▶ [Tus tareas]
1 > Imprime, del fragmento sobre el presupuesto de 2012, el pasaje que va desde "A la hora de" hasta "actividades, etc.—.", ambos incluidos.
2 > Traduce al inglés esta oración del fragmento sobre el presupuesto de 2012: "No podía esperarse otra cosa de este gobierno y en este contexto."

▶ [Fragmento facilitado]
I
No podía esperarse otra cosa de este gobierno y en este contexto. El
presupuesto de 2012 constituye un plan de ajuste en toda regla: reduce
drásticamente el gasto público y contiene un claro sesgo reaccionario en
la composición del mismo. El efecto final será más grave por cuanto al
recorte del presupuesto estatal hay que sumar el que aplicarán las
Comunidades Autónomas y las corporaciones locales. Dado que éstas
concentran una parte importante de los gastos sociales —sanidad,
educación, servicios sociales—, cabe esperar que el impacto social final
sea mucho más radical.
A la hora de juzgar esta política conviene diferenciar dos planos: el
macroeconómico —su impacto sobre el conjunto de la actividad económica—
y el de su composición —sus efectos particulares sobre grupos sociales,
actividades, etc.—.

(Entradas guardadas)
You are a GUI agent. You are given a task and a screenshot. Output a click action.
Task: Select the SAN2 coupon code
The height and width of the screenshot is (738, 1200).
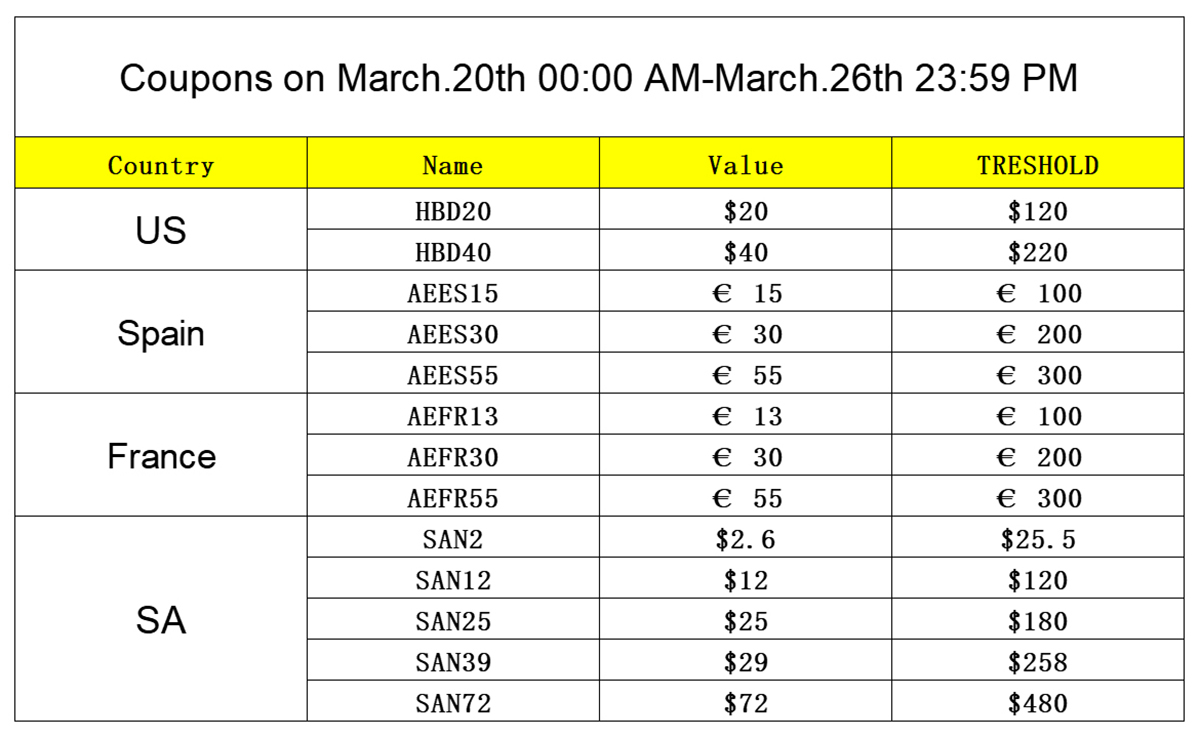pyautogui.click(x=453, y=539)
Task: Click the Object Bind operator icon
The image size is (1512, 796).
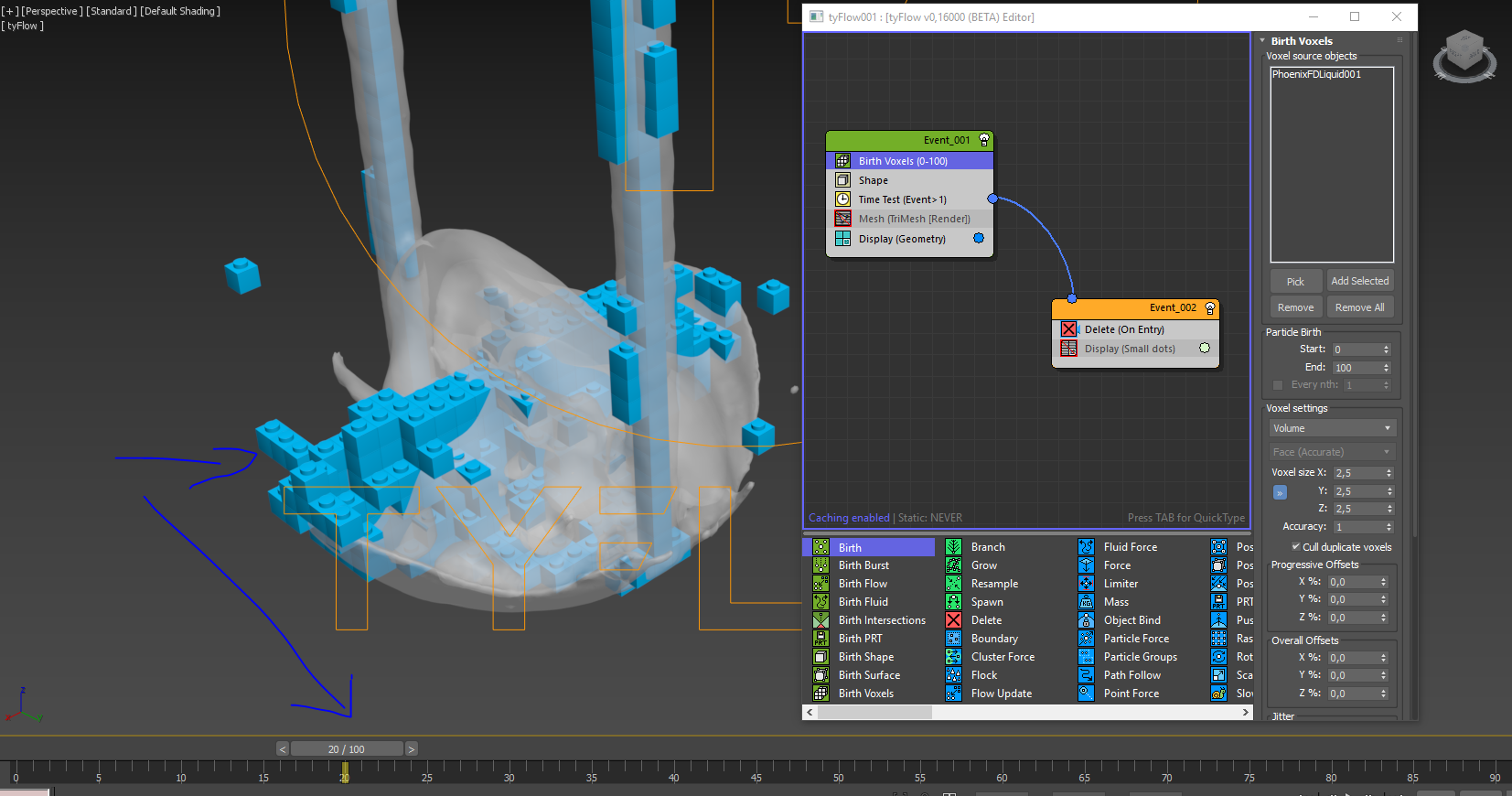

▶ [Soluciones]
1 >
A la hora de juzgar esta política conviene diferenciar dos planos: el
macroeconómico —su impacto sobre el conjunto de la actividad económica—
y el de su composición —sus efectos particulares sobre grupos sociales,
actividades, etc.—.

2 > Nothing else could have been expected from this government and in this context.